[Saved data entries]
# # # # # # #
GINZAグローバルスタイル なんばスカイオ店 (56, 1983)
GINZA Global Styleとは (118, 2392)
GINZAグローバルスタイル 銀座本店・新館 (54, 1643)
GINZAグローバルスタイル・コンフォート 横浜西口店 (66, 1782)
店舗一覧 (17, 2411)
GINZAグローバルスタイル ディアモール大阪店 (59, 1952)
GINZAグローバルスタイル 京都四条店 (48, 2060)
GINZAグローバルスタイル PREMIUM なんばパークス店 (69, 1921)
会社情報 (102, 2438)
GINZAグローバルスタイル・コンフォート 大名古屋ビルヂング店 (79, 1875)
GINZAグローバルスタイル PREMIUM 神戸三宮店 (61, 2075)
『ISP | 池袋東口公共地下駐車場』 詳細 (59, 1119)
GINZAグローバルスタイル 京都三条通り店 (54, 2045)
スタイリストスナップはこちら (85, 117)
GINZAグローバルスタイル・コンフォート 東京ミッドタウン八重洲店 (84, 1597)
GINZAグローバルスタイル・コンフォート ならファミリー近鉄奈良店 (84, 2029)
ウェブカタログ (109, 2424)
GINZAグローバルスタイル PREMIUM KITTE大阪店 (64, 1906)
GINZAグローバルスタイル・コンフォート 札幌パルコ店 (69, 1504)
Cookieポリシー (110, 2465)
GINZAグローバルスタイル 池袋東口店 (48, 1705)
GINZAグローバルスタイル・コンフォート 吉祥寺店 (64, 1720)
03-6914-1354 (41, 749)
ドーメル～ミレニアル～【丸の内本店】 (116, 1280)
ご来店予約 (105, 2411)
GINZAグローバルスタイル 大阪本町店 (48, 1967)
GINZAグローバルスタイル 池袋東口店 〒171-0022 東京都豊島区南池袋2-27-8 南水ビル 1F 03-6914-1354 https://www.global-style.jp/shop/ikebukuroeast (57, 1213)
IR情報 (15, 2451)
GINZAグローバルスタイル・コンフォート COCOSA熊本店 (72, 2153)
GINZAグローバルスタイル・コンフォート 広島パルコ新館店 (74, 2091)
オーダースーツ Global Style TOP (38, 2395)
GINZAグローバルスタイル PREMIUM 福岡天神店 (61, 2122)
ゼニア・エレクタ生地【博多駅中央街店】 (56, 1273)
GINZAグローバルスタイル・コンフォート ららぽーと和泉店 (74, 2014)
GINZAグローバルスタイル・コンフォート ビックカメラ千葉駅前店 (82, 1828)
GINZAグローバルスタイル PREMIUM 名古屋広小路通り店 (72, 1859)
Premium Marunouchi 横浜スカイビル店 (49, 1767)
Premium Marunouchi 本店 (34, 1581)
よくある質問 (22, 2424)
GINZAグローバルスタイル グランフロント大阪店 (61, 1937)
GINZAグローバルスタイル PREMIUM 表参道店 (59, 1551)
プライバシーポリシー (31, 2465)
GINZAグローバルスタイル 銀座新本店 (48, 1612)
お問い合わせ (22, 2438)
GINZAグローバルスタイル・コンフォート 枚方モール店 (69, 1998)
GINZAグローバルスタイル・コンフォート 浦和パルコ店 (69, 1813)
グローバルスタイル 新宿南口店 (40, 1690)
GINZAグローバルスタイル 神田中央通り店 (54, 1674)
# # # # # # #
Activity:
Lines from the one containing "よくある質問 (22, 2424)" through the last line of the data above are the only output wanted; restate them exactly.

Result:
よくある質問 (22, 2424)
GINZAグローバルスタイル グランフロント大阪店 (61, 1937)
GINZAグローバルスタイル PREMIUM 表参道店 (59, 1551)
プライバシーポリシー (31, 2465)
GINZAグローバルスタイル 銀座新本店 (48, 1612)
お問い合わせ (22, 2438)
GINZAグローバルスタイル・コンフォート 枚方モール店 (69, 1998)
GINZAグローバルスタイル・コンフォート 浦和パルコ店 (69, 1813)
グローバルスタイル 新宿南口店 (40, 1690)
GINZAグローバルスタイル 神田中央通り店 (54, 1674)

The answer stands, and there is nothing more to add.